When you reach the line in the listing below that contains "At what coordinates", begin returning lines exactly as written, and stop after the line that contains "You are a GUI". Return no other lines.

• • •

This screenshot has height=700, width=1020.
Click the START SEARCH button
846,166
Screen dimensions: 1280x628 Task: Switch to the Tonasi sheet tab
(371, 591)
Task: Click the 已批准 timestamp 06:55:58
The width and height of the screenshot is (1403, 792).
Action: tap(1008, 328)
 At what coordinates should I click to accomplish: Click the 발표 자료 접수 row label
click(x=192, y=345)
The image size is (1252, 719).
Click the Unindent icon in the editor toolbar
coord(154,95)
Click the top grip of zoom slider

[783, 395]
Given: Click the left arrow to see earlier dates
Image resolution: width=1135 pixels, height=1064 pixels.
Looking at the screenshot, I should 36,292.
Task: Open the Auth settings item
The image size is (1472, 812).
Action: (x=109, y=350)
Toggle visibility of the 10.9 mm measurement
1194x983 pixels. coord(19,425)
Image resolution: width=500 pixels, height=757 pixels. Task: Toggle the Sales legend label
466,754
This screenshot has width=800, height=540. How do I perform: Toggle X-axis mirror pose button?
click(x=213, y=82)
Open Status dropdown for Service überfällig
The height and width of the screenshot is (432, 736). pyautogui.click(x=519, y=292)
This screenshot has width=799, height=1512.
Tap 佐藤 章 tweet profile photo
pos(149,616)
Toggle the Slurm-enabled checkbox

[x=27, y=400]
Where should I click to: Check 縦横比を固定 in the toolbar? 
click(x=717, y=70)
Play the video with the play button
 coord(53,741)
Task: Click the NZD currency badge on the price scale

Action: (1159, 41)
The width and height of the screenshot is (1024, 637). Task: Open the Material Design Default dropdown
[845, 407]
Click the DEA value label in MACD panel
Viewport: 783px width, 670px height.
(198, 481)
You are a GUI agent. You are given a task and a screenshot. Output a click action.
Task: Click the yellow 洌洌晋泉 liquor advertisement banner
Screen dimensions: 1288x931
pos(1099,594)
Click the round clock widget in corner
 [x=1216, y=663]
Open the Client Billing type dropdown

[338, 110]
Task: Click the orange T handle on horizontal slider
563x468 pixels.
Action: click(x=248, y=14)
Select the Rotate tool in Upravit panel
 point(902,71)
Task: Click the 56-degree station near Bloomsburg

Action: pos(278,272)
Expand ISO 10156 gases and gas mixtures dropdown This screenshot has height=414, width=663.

• • •

**ANSWER FOR THIS EXERCISE**
 At what coordinates should I click to accomplish: Click the 발표 자료 접수 row label
click(x=192, y=345)
The image size is (1252, 719).
Click the Unindent icon in the editor toolbar
coord(154,95)
Click the top grip of zoom slider

[783, 395]
Given: Click the left arrow to see earlier dates
Image resolution: width=1135 pixels, height=1064 pixels.
Looking at the screenshot, I should 36,292.
Task: Open the Auth settings item
The image size is (1472, 812).
Action: (x=109, y=350)
Toggle visibility of the 10.9 mm measurement
1194x983 pixels. coord(19,425)
Image resolution: width=500 pixels, height=757 pixels. Task: Toggle the Sales legend label
466,754
This screenshot has width=800, height=540. How do I perform: Toggle X-axis mirror pose button?
click(x=213, y=82)
Open Status dropdown for Service überfällig
The height and width of the screenshot is (432, 736). pyautogui.click(x=519, y=292)
This screenshot has width=799, height=1512.
Tap 佐藤 章 tweet profile photo
pos(149,616)
Toggle the Slurm-enabled checkbox

[x=27, y=400]
Where should I click to: Check 縦横比を固定 in the toolbar? 
click(x=717, y=70)
Play the video with the play button
 coord(53,741)
Task: Click the NZD currency badge on the price scale

Action: (1159, 41)
The width and height of the screenshot is (1024, 637). Task: Open the Material Design Default dropdown
[845, 407]
Click the DEA value label in MACD panel
Viewport: 783px width, 670px height.
(198, 481)
You are a GUI agent. You are given a task and a screenshot. Output a click action.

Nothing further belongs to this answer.